◆ Task to carry out: Keep to one stretch of the data below, the lines from the one with "Puertas interiores (81, 1139)" up to and including the one with "Armarios y Vestidores (99, 1376)", and return that stretch exactly.

BEGIN Data supplied

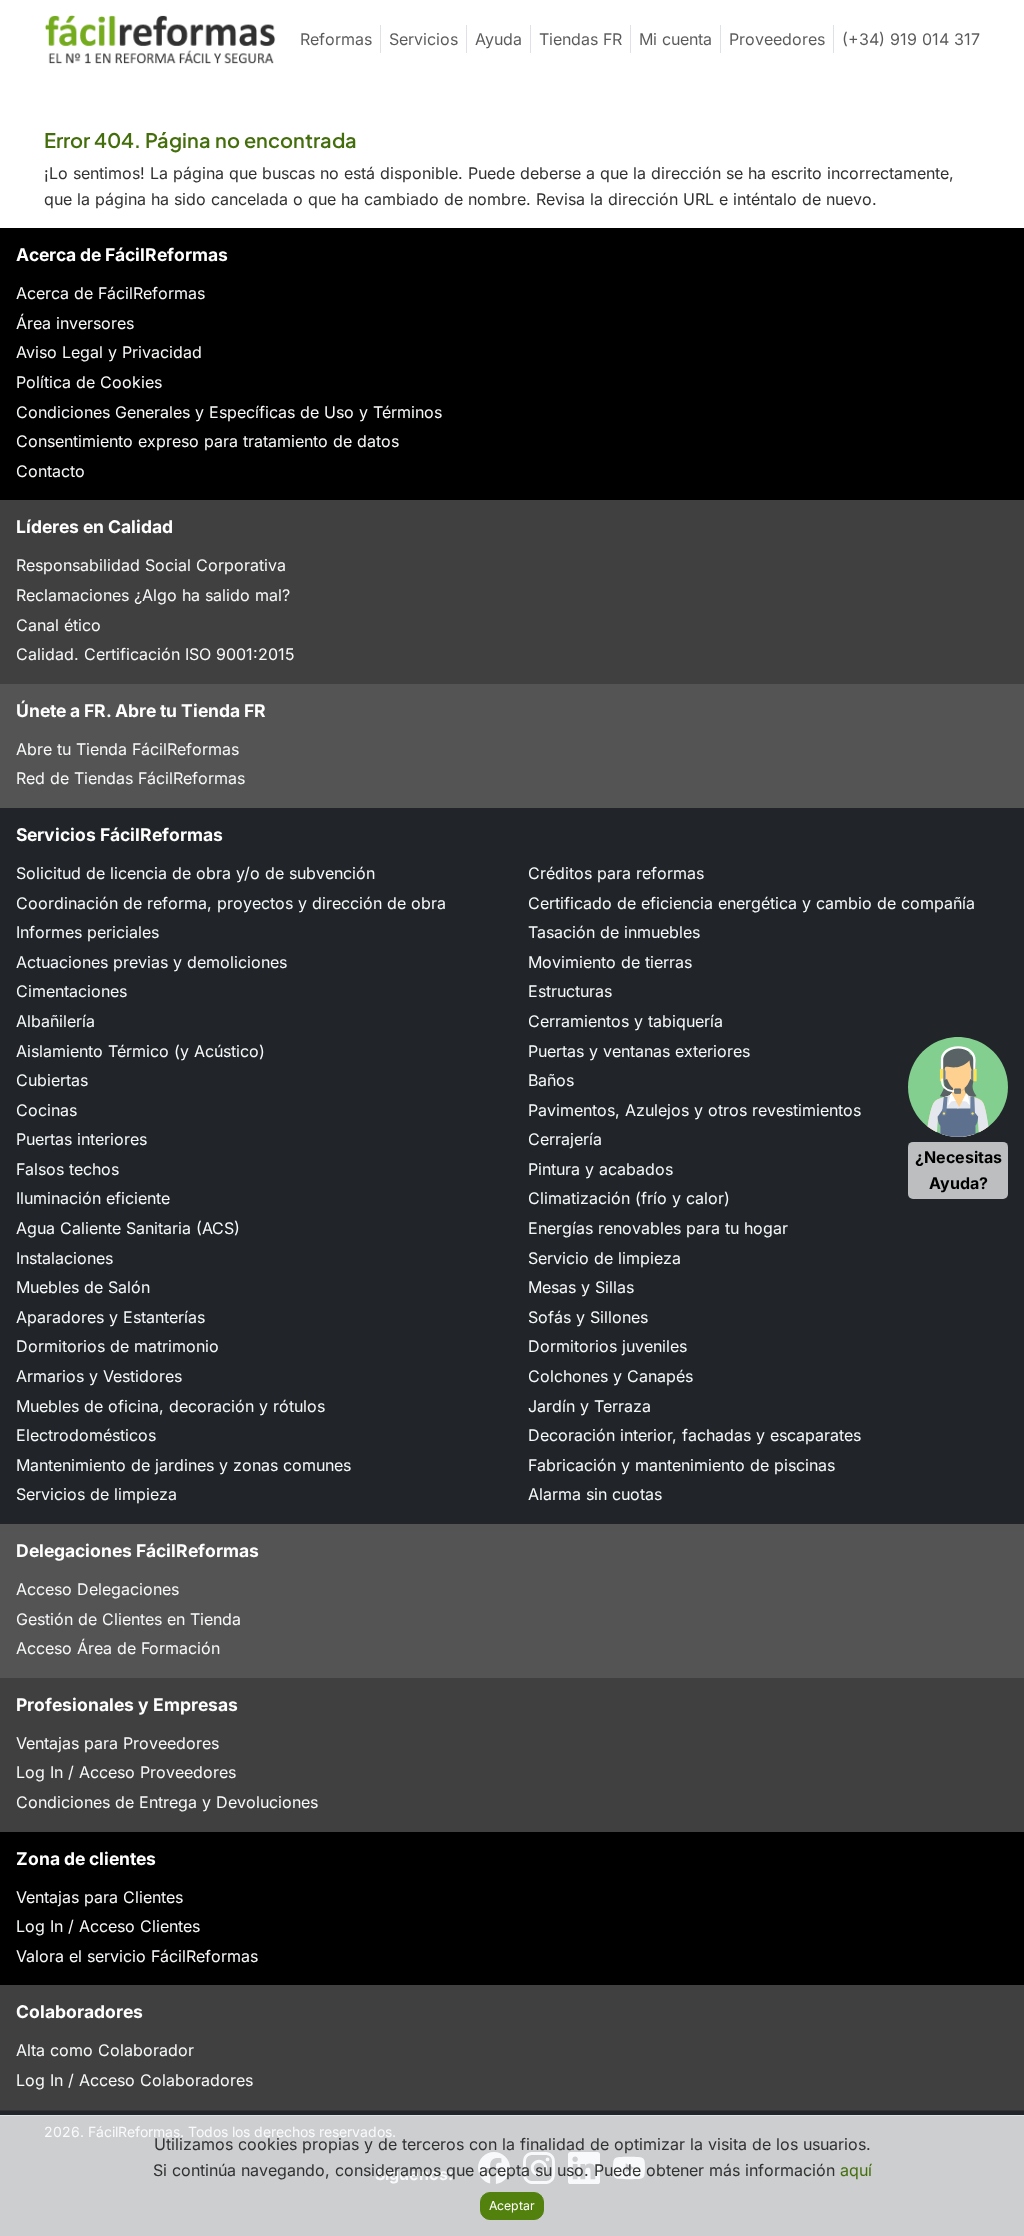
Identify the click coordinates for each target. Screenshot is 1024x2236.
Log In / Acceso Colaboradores (134, 2080)
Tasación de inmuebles (614, 932)
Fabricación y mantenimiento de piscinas (681, 1465)
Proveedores (777, 39)
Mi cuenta (675, 39)
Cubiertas (52, 1080)
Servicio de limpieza (604, 1258)
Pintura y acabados (600, 1169)
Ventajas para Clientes (99, 1897)
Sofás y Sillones (588, 1317)
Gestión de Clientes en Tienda (128, 1619)
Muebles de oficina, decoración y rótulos (170, 1406)
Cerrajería (565, 1139)
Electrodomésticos (86, 1435)
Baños (551, 1080)
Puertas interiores (81, 1139)
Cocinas (46, 1110)
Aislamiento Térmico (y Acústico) (140, 1051)
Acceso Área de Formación (118, 1648)
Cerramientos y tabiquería (625, 1021)
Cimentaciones (71, 991)
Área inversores (75, 323)
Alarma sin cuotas (595, 1494)
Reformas (336, 39)
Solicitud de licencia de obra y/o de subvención (195, 873)
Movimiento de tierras (610, 962)
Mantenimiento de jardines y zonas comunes (183, 1465)
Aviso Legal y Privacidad (109, 352)
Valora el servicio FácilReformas (137, 1956)
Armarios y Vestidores (99, 1376)
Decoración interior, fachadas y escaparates (694, 1435)
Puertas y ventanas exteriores (639, 1051)
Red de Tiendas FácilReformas (130, 778)
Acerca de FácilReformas (110, 293)
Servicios (423, 39)
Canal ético (58, 625)
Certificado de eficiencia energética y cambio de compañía (751, 903)
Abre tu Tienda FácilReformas (127, 749)
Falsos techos (67, 1169)
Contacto (50, 471)
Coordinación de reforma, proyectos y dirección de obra (231, 903)
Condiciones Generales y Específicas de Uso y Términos (229, 412)
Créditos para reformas (616, 873)
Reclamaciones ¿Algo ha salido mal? (153, 595)
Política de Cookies (89, 382)
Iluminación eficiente (93, 1198)
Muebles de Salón (83, 1287)
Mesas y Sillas (581, 1287)
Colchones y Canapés (610, 1376)
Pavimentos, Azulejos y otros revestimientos (694, 1110)
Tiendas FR (580, 39)
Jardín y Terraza (589, 1406)
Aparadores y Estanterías (110, 1317)
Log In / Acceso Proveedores (126, 1772)
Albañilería (55, 1021)
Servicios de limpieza (96, 1494)
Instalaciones (64, 1258)
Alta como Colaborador (105, 2050)
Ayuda (498, 39)
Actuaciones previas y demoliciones (151, 962)
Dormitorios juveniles (607, 1346)
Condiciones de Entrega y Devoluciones (167, 1802)
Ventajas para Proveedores (117, 1743)
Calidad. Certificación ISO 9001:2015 (155, 654)
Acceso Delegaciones (97, 1589)
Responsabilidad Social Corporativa (151, 565)
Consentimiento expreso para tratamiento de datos (207, 441)
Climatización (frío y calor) (629, 1198)
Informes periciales (87, 932)
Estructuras (570, 991)
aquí (856, 2170)
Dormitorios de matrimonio (117, 1346)
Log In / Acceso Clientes (108, 1926)
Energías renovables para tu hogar (658, 1228)
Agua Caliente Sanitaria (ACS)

END Data supplied

◆ Reply:
Puertas interiores (81, 1139)
Cocinas (46, 1110)
Aislamiento Térmico (y Acústico) (140, 1051)
Acceso Área de Formación (118, 1648)
Cerramientos y tabiquería (625, 1021)
Cimentaciones (71, 991)
Área inversores (75, 323)
Alarma sin cuotas (595, 1494)
Reformas (336, 39)
Solicitud de licencia de obra y/o de subvención (195, 873)
Movimiento de tierras (610, 962)
Mantenimiento de jardines y zonas comunes (183, 1465)
Aviso Legal y Privacidad (109, 352)
Valora el servicio FácilReformas (137, 1956)
Armarios y Vestidores (99, 1376)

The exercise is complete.